I was all wrong about you, Ginger.

April 19, 2018 - 11:35 am

Let’s do a quick name association test. When I say, “Jason Garrett” what immediately comes to mind? 8-8 records? Clapping? Maybe the ginger lettuce. The constant debates about whether he should be fired. And is he anything more than a puppet for Jerrah. 

Now,  I’ll tell you what doesn’t come to mind – awesome motivational speeches. 

Because Jason Garrett the coach doesn’t really have a great reputation as a coach. Jerry Jones loves him, but he’s really spent his 7 ½ season being on a seat that’s gone from warm too hot to warm again. 

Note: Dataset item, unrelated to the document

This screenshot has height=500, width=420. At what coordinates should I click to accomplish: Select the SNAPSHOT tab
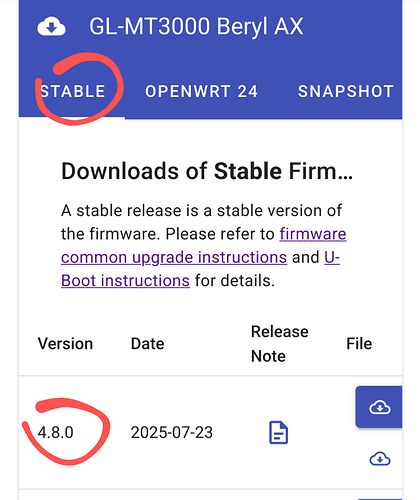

But apparently, that’s all about to change. Because Amazon’s latest season of “All or Nothing” is about the Dallas Cowboys and the true star of the show about the star is…Jason Garrett. 

And I know this sounds like some sort of cheesy tease. Jason Garrett, as you’ve never seen him before.!! But if the reports are true, this really is Jason Garrett as we’ve never seen him before. Hell, if it’s Jason Garrett as an interesting person, that would be something the public has never seen before. If it’s Jason Garrett with any kind of personality at all, it would be the Jason Garrett the public has never seen before. 

Don’t get me wrong. I know the guy is smart, but from a personality or presence standpoint, he’s been barely toasted bread and room temperature milk. Just a big bowl of meh. 

But based on the early reports about the series which drops next week, I’m already fired up. Here’s a quote from Jason Garret addressing the Cowboys before the start of last season: “The most successful people in life, they have an edge. They have a bleep you attitude. If you don't have an edge, you can't compete at the highest level, period. Go do something else."

Whoa! That’s like hearing Mr. Rogers drop a f-bomb. Maybe a little head’s up before you just roll out and start f-bombing cats. We now what we’re going to get when Fred Rodgers shows up, rocking that sweater. There’s an expectation. And that expectation is not for he or you to stop dropping four letter bombs. 

A bleep you attitude? That is strong. And spicy. And pretty surprising, coming from Jason Garrett. He’s pretty much the last guy I’d expect to go x-rated Dale Carnegie on us. 

Now, in fairness, JG did tip his cards when he got a little loose at a press conference back in the day.

I know coaches who can’t communicate at all, with anyone, without f-bombing them. I just didn’t think Princeton’s finest Ginger was one of em. But apparently he is. He laid into the offense after a lackluster performance against the Broncos in Week 2: “It was soft as hell. The foundation of this program is the word fight. I don’t care who we play, when we play, where we play. We’re up 100, we’re down 100. We’re gonna bleeping fight. We’re gonna fight, we’re gonna fight, we’re gonna fight, we’re gonna bleeping fight.”

Whoa! JG, slow down a little, man. Dude has been the most boring PG and G movie ever, and now he’s going R, and a hard R on everyone. I haven’t seen that kind of obscene passion from a coach since Rex Ryan was looking for something to eat. 

You talk to any legendary f-bomber and they’ll tell you, it’s not enough to have just one gear when it comes to cursing. You’ve got to have different tools in that profane toolbox. You’ve got to be able to use it in different ways and so far, we’ve seen motivational f-bombs and angry f-bombs, so the question is: does Garrett have another gear? Can he take it to another level. And the answer is, yes. 

In one moment on the sideline, Dez Bryant has just fumbled and Garrett is talking to him: “Hey, [expletive] it. [Expletive] it and go play. Pro football. Bad things happen.”

There it is; that’s what I’m saying. This has every tool in the tool box. That’s a motivational f-bomb, angry f-bomb, and now the comforting f-bomb. I’ve never been more impressed with Jason Garrett than I am right now. He just went from one of the most boring people ever to a dude I was sit down with a crush a few beers with. In fact I did once. Well. We didn’t crush beers. But we did sit down. At the same bar. A few seats away. Kyle Brandt and I did. And try to chop it up with the coach and his wife. And he was pleasant. And nice. And boring as hell. But clearly he was saving his A game for something else. Because come to find out, not only is this the most boring puppet in the world, he has crazy IT. And that it is a truck full of f bombs that he looks to unleash on the world. Boring dude. Or best dude ever? A full heel turn and I cannot wait to see this series and this dude in action.

I was all wrong about you, Ginger. Let it ride, Red.